WHAT YOU HAVE TO DO => Tell me, please, how many lines in the records below include the word "agent". Give no more than the number.

[Dataset entries]

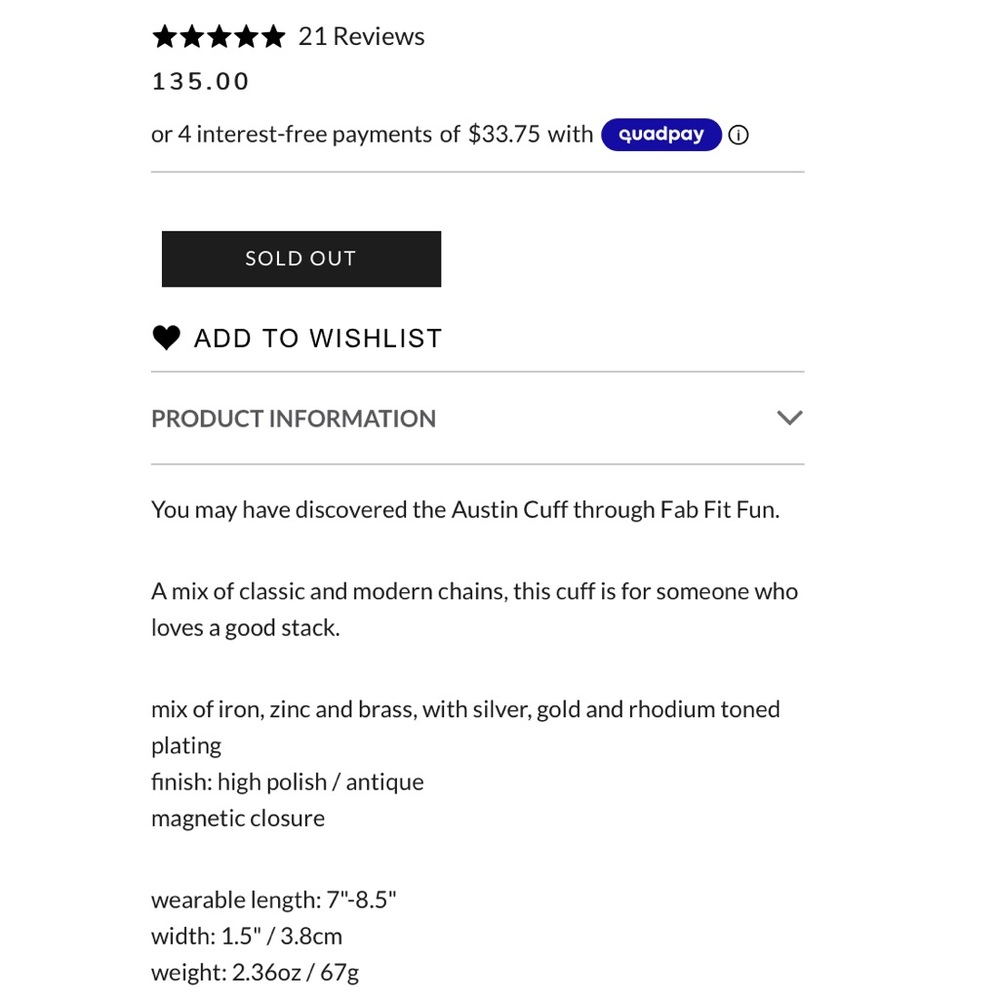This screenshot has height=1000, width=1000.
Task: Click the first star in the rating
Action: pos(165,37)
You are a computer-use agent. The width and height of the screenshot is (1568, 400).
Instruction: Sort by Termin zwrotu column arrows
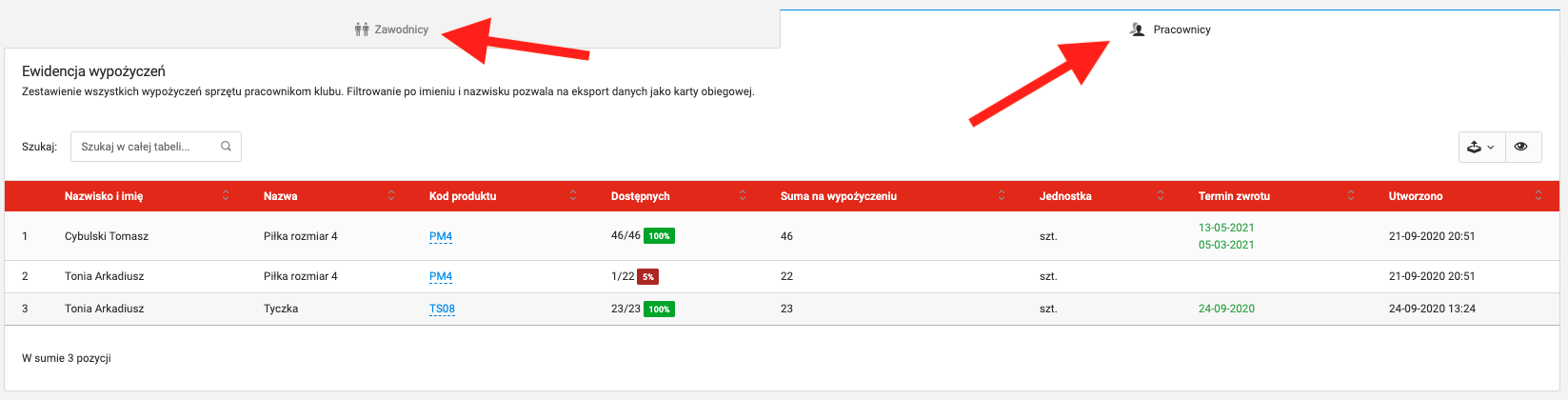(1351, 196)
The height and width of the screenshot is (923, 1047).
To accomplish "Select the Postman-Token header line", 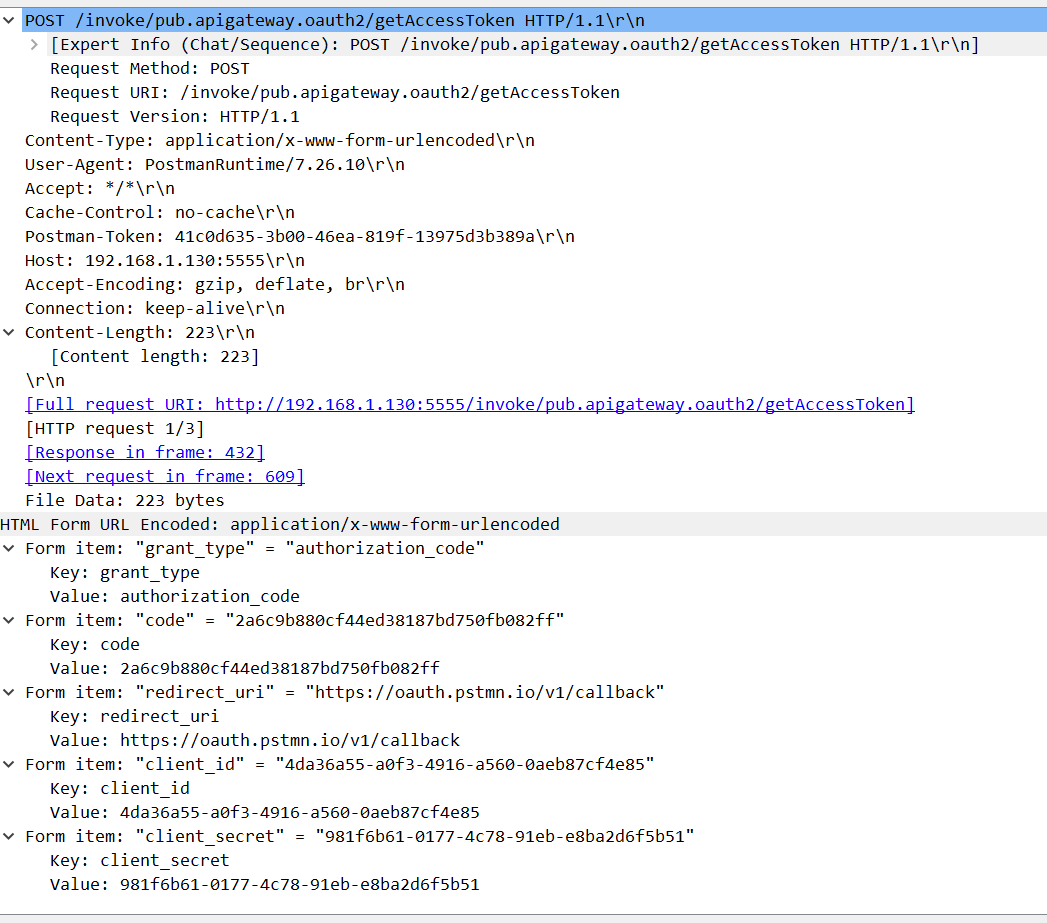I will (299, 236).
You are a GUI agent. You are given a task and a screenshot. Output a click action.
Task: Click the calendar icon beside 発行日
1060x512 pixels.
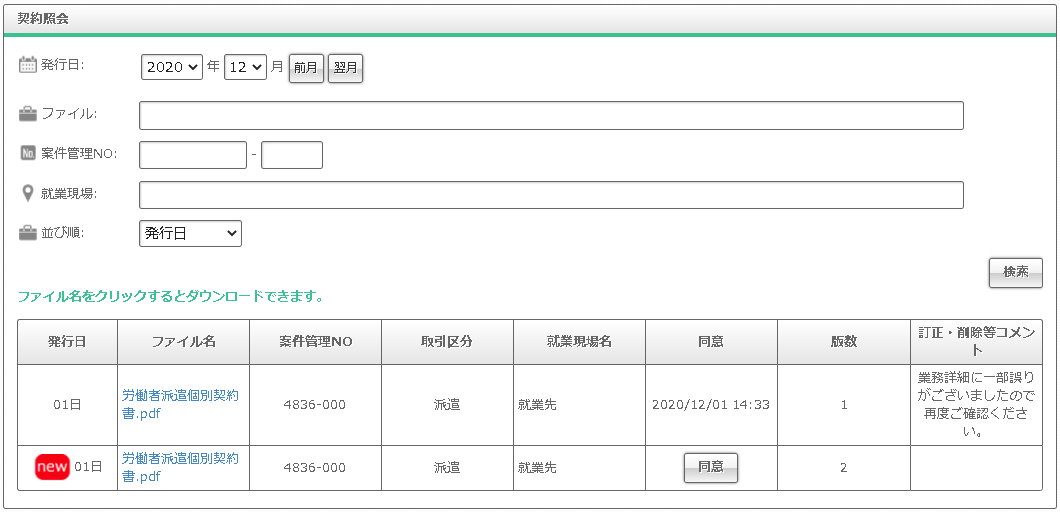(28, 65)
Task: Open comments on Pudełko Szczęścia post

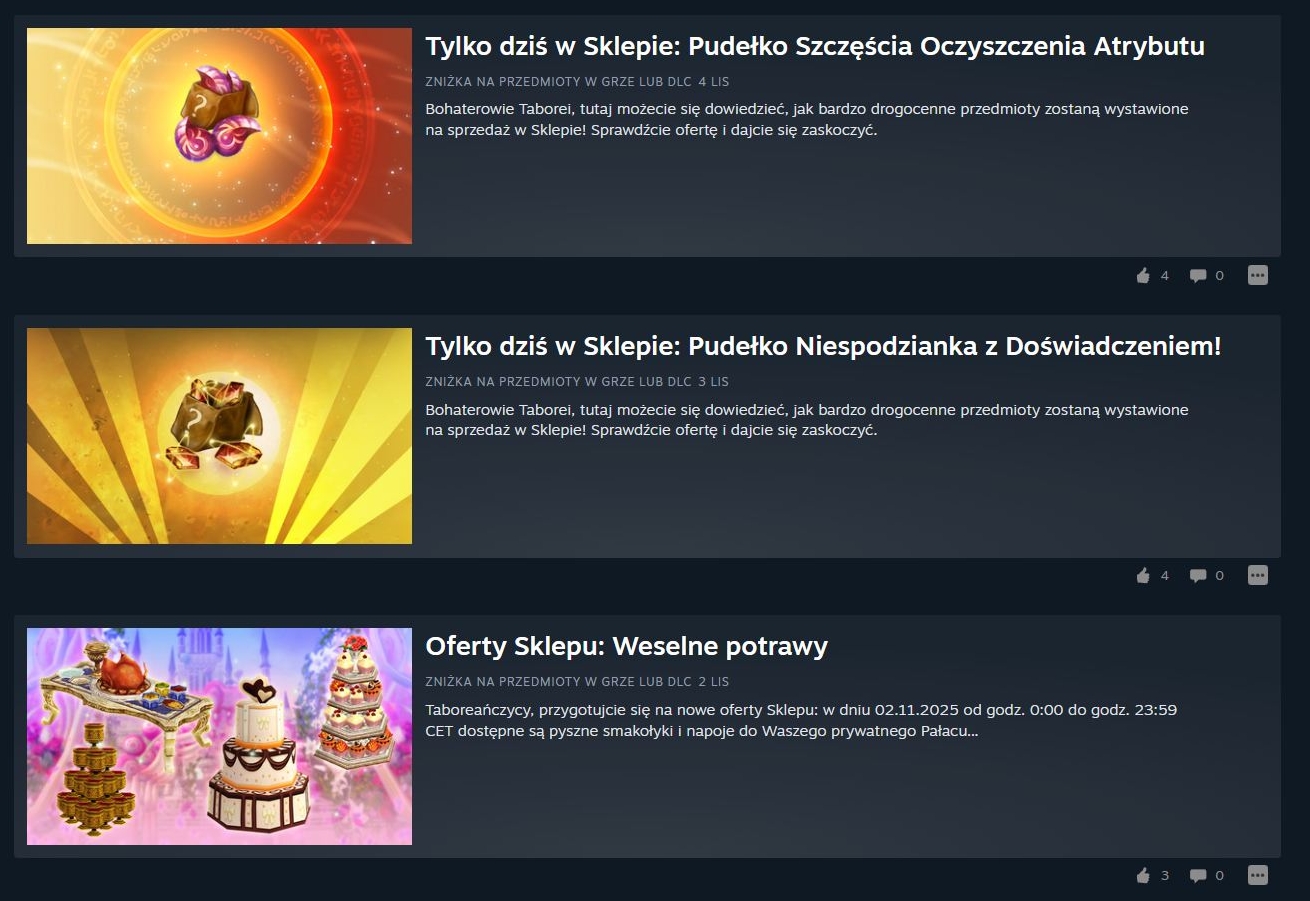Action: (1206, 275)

ANSWER TO THIS PROBLEM => 2